## Provided passage:
Support (but no funding) for state school boarding provision

Published:

Schools and other bodies with “innovative and imaginative” approaches to expanding state boarding provision are being encouraged to contact the Department for Education (DfE).

Schools and other bodies with “innovative and imaginative” approaches to expanding state boarding provision are being encouraged to contact the Department for Education (DfE).

Schools minister Lord Nash has said that while funding is tight, the DfE wants to expand and create state boarding provision. Local authorities are also being encouraged to work much more closely with the boarding sector to find places for disadvantaged children.

Speaking at a symposium hosted by the State Boarding Schools’ Association (SBSA) last week, Lord Nash said that state boarding schools are a “key part of the school system” and have a role in supporting disadvantaged children.

There are 38 state schools in the UK that have boarding accommodation with almost 5,000 pupils boarding at these schools. The education is free while boarding is paid for at generally less than half the cost of independent schools – usually between £7,500 and £12,000 a year.

However, currently no state boarding school or academy may charge more for boarding than it actually costs to provide, meaning sourcing capital funding for refurbishment, maintenance or expansion is often a challenge. In fact, SecEd understands that three schools are to close their boarding provision this summer because of a lack of capital investment which has led to falling numbers.

However, while Lord Nash said the government is keen to support the expansion and creation of state boarding provision, he warned the SBSA that the DfE’s cupboard was “decidedly bare of funds”.

## Data extracts:
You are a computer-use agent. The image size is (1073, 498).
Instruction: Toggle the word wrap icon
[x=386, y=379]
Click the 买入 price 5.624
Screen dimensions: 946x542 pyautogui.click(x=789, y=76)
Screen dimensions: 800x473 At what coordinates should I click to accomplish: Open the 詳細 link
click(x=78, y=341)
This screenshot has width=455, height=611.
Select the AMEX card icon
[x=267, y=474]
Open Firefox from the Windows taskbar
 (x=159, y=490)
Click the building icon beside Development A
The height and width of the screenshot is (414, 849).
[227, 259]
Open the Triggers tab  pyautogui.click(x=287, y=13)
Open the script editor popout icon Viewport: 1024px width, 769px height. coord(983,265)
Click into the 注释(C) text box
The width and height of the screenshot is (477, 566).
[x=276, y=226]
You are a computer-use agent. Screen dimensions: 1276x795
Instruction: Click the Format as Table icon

## Exercise aim:
From the article on state boarding provision, reproduce word for word the part starting with "Speaking at a" and going on through "to falling numbers.".

## Exercise output:
Speaking at a symposium hosted by the State Boarding Schools’ Association (SBSA) last week, Lord Nash said that state boarding schools are a “key part of the school system” and have a role in supporting disadvantaged children.

There are 38 state schools in the UK that have boarding accommodation with almost 5,000 pupils boarding at these schools. The education is free while boarding is paid for at generally less than half the cost of independent schools – usually between £7,500 and £12,000 a year.

However, currently no state boarding school or academy may charge more for boarding than it actually costs to provide, meaning sourcing capital funding for refurbishment, maintenance or expansion is often a challenge. In fact, SecEd understands that three schools are to close their boarding provision this summer because of a lack of capital investment which has led to falling numbers.